La sélection féminine libanaise des écoles privées a signé un superbe coup d’éclat au Sports Fest de l’Université Boğaziçi (Istanbul). En remportant le tournoi de futsal après une victoire 3-1 contre l’Italie en finale, les jeunes Libanaises ont offert au sport national une bouffée d’air frais. Les garçons, deuxièmes de leur tournoi, ont complété une moisson qui dit beaucoup d’un Liban sportif toujours capable de se dresser, même quand tout vacille autour de lui.

Il y a des victoires qui ne se résument pas à un score. Celle des Libanaises en fait partie. Sur le parquet turc, loin des grands projecteurs, elles n’ont pas seulement remporté une finale: elles ont posé une signature, imposé un caractère, envoyé un message.

Face à l’Italie, les jeunes Libanaises ont fait le métier. Elles ont frappé, tenu, résisté, puis refermé la porte. Le 3-1 final raconte un match maîtrisé avec les jambes, mais surtout avec la tête. En futsal, tout va vite: les espaces se ferment, les duels s’enchaînent, la moindre perte de balle peut coûter très cher. Dans ce jeu d’échecs à grande vitesse, le Liban a gardé son sang-froid.

Organisé à l’Université Boğaziçi, à Istanbul, le Sports Fest réunissait des équipes venues de plusieurs pays, dont la Turquie, l’Italie, l’Ouzbékistan, l’Algérie, la Roumanie, la Russie, la Grèce et l’Ukraine.
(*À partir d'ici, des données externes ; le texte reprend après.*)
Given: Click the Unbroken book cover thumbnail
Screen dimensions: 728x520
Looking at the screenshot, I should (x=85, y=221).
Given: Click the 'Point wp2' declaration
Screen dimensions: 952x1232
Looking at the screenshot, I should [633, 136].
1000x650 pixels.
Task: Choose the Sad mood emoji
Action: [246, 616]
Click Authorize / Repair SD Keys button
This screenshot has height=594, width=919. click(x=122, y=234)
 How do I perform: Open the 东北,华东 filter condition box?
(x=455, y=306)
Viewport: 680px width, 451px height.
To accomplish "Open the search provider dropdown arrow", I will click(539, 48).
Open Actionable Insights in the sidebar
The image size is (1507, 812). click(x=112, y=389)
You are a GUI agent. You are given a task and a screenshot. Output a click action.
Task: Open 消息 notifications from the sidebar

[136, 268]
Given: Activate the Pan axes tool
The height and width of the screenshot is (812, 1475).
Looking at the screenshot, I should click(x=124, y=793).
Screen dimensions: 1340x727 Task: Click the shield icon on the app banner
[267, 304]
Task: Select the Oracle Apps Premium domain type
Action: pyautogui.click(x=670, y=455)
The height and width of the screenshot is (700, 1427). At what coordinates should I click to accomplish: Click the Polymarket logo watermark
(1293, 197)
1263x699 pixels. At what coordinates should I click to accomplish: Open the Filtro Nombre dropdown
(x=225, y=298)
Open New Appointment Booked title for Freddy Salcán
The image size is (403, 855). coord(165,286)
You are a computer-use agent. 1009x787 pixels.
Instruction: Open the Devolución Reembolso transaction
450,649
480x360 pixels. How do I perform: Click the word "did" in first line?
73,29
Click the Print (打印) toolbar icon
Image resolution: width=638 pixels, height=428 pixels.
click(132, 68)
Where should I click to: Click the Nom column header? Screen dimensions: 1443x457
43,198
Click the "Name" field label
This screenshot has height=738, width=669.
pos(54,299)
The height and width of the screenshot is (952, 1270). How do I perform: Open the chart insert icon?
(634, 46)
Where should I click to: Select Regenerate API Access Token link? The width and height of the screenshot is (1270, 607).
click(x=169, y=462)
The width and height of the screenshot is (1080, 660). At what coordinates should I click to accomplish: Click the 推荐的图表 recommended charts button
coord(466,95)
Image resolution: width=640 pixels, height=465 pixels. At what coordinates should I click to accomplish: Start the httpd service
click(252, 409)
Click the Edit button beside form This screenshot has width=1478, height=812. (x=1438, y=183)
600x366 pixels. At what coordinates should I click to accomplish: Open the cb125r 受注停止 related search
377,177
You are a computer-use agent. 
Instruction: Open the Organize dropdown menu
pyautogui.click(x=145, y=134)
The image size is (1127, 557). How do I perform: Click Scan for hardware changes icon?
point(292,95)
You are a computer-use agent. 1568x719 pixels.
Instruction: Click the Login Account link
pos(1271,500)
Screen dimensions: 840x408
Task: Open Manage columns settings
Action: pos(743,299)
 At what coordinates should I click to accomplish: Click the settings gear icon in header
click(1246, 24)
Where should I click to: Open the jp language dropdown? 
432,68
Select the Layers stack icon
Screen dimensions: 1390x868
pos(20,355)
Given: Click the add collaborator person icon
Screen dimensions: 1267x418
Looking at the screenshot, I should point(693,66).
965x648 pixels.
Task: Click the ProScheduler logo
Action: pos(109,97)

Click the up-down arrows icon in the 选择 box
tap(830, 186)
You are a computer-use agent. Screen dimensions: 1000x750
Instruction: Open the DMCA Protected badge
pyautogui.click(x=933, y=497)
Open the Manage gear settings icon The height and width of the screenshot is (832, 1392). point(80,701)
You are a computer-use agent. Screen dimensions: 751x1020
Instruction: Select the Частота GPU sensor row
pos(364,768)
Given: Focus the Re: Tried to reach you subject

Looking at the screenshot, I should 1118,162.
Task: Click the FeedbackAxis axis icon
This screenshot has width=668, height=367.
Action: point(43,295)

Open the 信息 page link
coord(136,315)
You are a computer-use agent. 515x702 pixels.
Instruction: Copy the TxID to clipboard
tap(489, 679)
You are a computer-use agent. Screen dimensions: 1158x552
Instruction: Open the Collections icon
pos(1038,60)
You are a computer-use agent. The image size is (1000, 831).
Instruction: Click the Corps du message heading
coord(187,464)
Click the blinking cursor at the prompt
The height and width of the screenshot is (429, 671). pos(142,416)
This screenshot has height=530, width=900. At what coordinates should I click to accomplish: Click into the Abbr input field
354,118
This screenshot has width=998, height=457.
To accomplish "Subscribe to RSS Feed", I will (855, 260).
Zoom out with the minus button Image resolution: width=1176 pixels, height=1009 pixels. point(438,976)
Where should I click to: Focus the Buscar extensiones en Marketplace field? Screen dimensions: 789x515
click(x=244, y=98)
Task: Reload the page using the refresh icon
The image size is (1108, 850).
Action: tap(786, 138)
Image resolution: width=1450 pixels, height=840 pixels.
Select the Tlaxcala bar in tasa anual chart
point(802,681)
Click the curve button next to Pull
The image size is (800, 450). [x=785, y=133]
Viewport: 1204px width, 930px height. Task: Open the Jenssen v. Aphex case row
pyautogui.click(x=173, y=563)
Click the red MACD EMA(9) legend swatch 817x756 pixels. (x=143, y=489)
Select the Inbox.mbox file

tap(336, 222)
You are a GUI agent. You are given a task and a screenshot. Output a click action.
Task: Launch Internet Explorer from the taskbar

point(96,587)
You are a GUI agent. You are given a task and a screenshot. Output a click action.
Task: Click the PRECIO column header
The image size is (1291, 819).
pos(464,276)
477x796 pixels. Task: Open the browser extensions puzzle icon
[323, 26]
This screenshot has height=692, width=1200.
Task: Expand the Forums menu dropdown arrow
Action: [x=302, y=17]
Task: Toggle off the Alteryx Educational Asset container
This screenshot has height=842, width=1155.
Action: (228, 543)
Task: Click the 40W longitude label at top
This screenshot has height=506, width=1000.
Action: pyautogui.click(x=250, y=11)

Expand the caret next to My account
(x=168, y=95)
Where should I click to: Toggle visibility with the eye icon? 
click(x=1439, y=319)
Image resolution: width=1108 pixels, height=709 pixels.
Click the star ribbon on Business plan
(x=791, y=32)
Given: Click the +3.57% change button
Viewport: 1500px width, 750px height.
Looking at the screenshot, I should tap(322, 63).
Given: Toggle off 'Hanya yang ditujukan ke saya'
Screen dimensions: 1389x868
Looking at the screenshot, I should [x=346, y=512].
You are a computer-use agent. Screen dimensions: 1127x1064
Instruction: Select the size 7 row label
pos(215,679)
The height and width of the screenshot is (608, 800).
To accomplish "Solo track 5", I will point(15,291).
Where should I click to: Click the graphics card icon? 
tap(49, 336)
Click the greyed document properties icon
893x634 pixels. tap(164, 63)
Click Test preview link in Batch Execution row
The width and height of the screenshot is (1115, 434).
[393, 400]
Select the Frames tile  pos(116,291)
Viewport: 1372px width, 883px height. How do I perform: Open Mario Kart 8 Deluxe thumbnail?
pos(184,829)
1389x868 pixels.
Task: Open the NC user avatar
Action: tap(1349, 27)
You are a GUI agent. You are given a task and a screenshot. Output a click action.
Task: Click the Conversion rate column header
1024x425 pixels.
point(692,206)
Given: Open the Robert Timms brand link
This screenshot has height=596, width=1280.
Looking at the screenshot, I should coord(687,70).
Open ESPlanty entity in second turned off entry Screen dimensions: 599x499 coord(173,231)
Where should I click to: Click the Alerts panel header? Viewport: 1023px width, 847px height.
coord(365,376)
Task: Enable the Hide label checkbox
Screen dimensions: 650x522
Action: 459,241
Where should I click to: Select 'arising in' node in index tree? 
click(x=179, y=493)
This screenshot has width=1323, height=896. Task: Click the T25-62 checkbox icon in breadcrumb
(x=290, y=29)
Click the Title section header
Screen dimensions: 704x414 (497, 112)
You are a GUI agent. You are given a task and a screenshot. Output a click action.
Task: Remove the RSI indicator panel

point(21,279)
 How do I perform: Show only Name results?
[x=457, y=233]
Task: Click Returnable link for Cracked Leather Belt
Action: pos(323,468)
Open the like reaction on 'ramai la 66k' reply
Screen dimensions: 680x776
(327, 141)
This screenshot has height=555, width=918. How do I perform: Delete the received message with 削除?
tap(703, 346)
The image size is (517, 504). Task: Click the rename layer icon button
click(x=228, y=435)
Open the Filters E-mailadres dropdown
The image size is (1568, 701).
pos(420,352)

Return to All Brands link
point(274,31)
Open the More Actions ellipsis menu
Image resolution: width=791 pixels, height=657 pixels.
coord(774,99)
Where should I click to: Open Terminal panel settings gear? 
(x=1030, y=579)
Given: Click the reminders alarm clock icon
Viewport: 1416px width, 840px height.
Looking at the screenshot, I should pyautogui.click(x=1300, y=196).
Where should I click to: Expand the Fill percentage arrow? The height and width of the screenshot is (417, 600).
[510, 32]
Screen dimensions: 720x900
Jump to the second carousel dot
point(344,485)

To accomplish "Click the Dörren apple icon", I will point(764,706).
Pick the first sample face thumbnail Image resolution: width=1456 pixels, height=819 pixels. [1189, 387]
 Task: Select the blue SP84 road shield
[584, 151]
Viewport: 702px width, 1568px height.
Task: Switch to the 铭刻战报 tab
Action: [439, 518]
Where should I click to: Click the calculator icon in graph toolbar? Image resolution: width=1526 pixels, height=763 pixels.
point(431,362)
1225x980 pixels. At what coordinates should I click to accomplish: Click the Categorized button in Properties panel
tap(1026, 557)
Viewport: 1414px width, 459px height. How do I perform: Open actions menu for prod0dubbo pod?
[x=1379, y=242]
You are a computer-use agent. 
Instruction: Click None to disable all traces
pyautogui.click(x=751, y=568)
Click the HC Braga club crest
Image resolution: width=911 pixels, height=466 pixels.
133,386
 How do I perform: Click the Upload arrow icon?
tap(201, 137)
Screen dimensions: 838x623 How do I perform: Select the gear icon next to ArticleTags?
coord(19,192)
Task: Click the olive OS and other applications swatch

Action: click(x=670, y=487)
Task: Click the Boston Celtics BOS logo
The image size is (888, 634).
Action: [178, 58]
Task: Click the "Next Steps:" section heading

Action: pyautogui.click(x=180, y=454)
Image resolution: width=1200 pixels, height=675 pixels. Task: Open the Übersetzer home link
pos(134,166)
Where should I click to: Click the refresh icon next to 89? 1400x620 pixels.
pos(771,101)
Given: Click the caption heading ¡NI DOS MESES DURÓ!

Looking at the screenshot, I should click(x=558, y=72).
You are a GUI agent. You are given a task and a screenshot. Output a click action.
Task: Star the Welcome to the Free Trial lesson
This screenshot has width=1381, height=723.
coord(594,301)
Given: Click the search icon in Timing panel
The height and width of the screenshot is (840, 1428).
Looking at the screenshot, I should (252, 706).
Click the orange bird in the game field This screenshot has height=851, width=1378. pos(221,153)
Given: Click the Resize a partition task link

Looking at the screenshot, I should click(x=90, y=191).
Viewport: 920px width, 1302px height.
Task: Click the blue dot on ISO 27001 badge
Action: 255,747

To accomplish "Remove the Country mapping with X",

Dans ce décor international, les Libanaises n’ont pas joué les invitées polies. Elles ont pris leur place, leur rythme, puis la coupe.

Le futsal, révélateur de caractère

Le futsal n’est pas un football de salon. C’est une discipline nerveuse, dense, exigeante. On y pense vite, on y joue juste, on y paie comptant chaque seconde d’égarement. Pas le temps de réciter une partition: il faut improviser sans se désorganiser.

C’est là que l’exploit prend du relief. Pour aller au bout d’un tournoi de ce type, il ne suffit pas d’avoir deux individualités inspirées ou un éclair dans la surface. Il faut un bloc, une discipline, une lecture collective, une capacité à souffrir ensemble. Les Libanaises ont coché toutes les cases, avec cette grinta propre aux équipes qui savent que rien ne leur sera offert.

Leur parcours dit aussi quelque chose du sport féminin libanais. Trop souvent relégué au second plan, trop rarement mis en pleine lumière, il continue pourtant d’avancer. À coups de talent, de travail, d’entraîneurs investis, de familles présentes, de jeunes filles qui refusent d’attendre qu’on leur ouvre la porte pour entrer dans le match.

Le Liban, encore debout

Ce titre prend évidemment une résonance particulière dans le contexte libanais. Préparer une compétition internationale quand le pays traverse l’incertitude relève déjà du défi. Voyager, jouer, gagner, revenir avec une coupe: c’est autre chose. C’est une réponse sportive à un quotidien souvent miné par les crises.

Ces jeunes Libanaises n’ont pas attendu que tout soit parfait pour exister. Elles sont parties avec leurs moyens, leur rage, leur drapeau. Et elles ont rappelé une vérité simple: même cabossé, le Liban continue de produire des talents capables de surprendre, de rivaliser et de gagner.

Les garçons ont eux aussi brillé en terminant deuxièmes de leur tournoi, battus en finale par l’Ouzbékistan. Mais cette fois, la grande lumière revient aux filles. Elles ont pris Istanbul à revers, l’Italie de vitesse et le doute à la gorge.

Dans un pays habitué à compter ses blessures, elles ont ajouté autre chose au tableau: des buts, une coupe, un podium, une fierté. Et cette petite phrase que le sport écrit parfois mieux que les discours: le Liban n’est jamais aussi vivant que lorsqu’on le croit à terre.